Epocrates is taking the occasion of HIMSS12, which has brought upwards of 35,000 people to Las Vegas this week, to debut a native iPad version of its ambulatory electronic health record.
“You just can’t take a desktop mentality and apply it to mobile,” Epocrates chief medical information officer Dr. Thomas Giannulli told MobiHealthNews in explaining why the San Mateo, Calif.-based vendor is doing more than just extending its Web-based or even iPhone software to meet the growing demand for iPad software from physicians.
Giannulli said he was aware of the failed experiment running a desktop EHR on iPads at Seattle Children’s Hospital last year. In that case, the hospital used the iPad’s Chrome browser essentially as a Citrix emulator, and the Cerner software was not optimized to display information on a 9.7-inch screen. (Cerner, like other enterprise systems vendors, is said to have a native iPad app in the works itself.) “You’ve got to get the software right,” he said.
The Epocrates iPad EHR, released in beta this week, is built to replicate the “rich data entry” of EHR drop-down menus that create documentation based on user clicks, Giannulli said, except that the iPad version uses screen touches instead of mouse clicks. The app takes advantage of the finger-swipe capabilities to “stack” elements of a patient’s record or a list of multiple patients for easier viewing.

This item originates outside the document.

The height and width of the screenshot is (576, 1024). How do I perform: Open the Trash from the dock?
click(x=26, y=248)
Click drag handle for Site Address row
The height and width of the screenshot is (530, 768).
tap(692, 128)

This new product can link to the Epocrates software-as-a-service cloud in real time, or cache data locally. For the sake of security, users can only store EHR information on the iPad for a maximum of 449 patients, and any local data are encrypted and “extinguishes” after a set period of time if not uploaded to the Epocrates Web host, Giannulli explained. It saves and syncs automatically to the Web-based Epocrates EHR Web product, so doctors can edit entries on a computer with a real keyboard if they so choose.
Electronic prescribing and lab integration are built in. “We’re obviously going to leverage our Epocrates database when it comes to drugs,” Giannulli said. However, the beta release does not incorporate the Epocrates visual Pill ID feature yet. “We leverage the stuff that docs use most, which is the drug monographs,” he explained.

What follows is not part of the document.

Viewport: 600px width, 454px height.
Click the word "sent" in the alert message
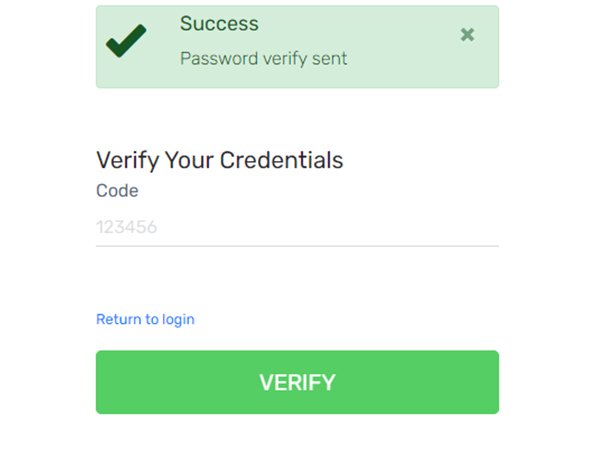coord(329,58)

Though the iPad EHR can function as a standalone system, “It is probably an adjunct to the Web-based product,” according to Giannulli, primarily for use at the point of care.
For all the work Epocrates has done in mobility over the years, this actually is the first app the company has specifically designed for the iPad. An iPad app for the core Epocrates reference system is still in the works, Giannulli said.